Kmet has been equally impressed with the new offense, a sure sign that Getsy intends to get the tight end more involved in the passing game.
“I don’t want to get too much in detail with it, but Justin’s on the move a lot, and I think he does well with that,” Kmet said. “That’s been exciting to see, and you see the types of throws he can make with his legs and on the run and off-schedule.”
More than anything though, the key to the entire scheme will be the offensive line. First-year GM Ryan Poles asked his linemen to be lean and fast to improve their zone blocks. Teven Jenkins, who has been moved from left to right tackle, utilized Pilates while eliminating carbs to drop from 345 lbs. to 325.

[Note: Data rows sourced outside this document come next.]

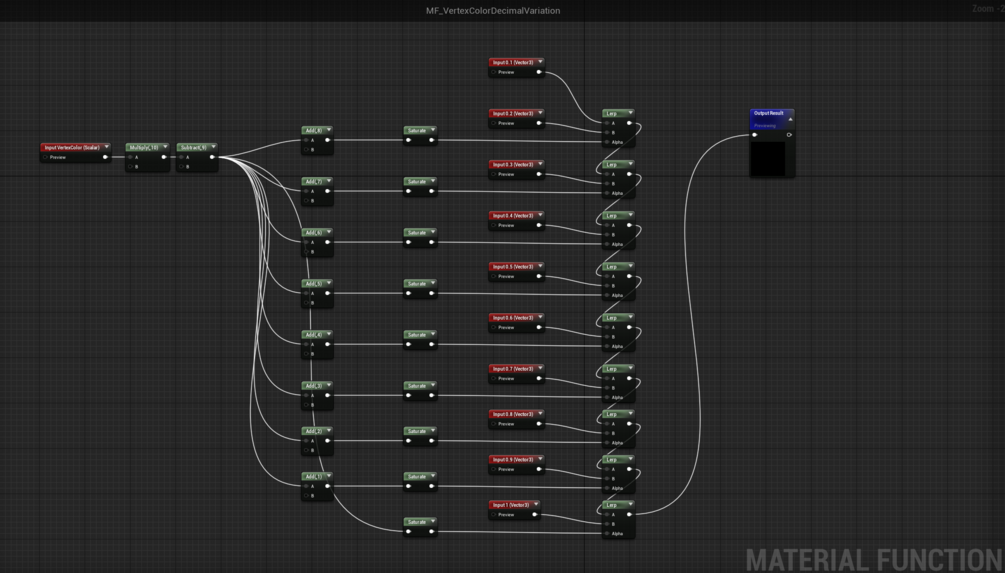Click the output pin of Subtract(,9) node
Screen dimensions: 1005x573
click(212, 157)
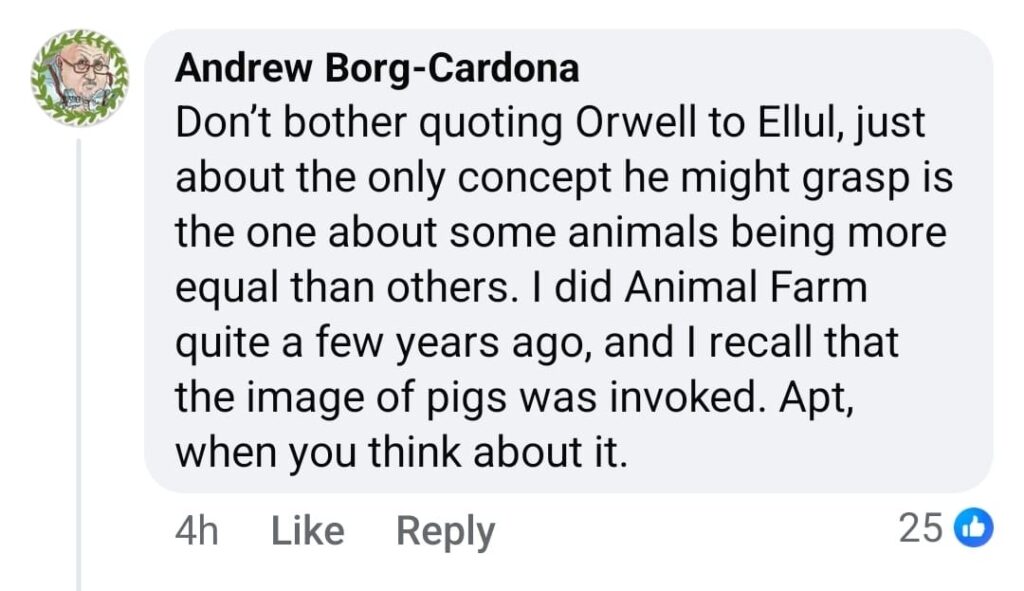Open Andrew Borg-Cardona's profile picture
Image resolution: width=1024 pixels, height=591 pixels.
pyautogui.click(x=80, y=78)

“It is a big difference,” Jenkins said of the scheme. “It’s a lot faster pace, a lot more up-tempo, getting around, setting edges, all that stuff. How that affects you is you got to slim down a little bit more, get faster, [and] speed up in certain areas.”
If everything clicks, it will be a joy to watch Fields continue to develop on-field chemistry with Mooney, Jones, Montgomery, and Kmet. Getsy will demand precision, which means concentrating on footwork, ball placement, and down-and-distance awareness. Because the second-year quarterback has such an accurate deep ball, opposing defenses will prepare to eliminate that threat. If the offense becomes as proficient as Getsy and Eberflus believe it will, defensive backs will no longer be able to cheat or they’ll give up large chunks of yards underneath.
The Bears’ late-season 45-30 loss to the Packers at Lambeau Field offers incredible insight into Chicago’s plan of attack this year. A couple of big plays gave the visitors an early lead before Green Bay forced 14 points off of two turnovers and then buried Chicago with its running game and short passing attack. Aaron Rodgers finished 29-of-37 for 345 yards and four touchdowns, Davante Adams caught 10 of 13 targets for 121 yards and two scores, and the Packers averaged 4.95 yards per rush while providing a clinic in offensive efficiency.
At its peak, and if all goes according to plan, the Bears’ offense will look strikingly similar. It’s no wonder Chicago’s players and coaches are so excited to get started.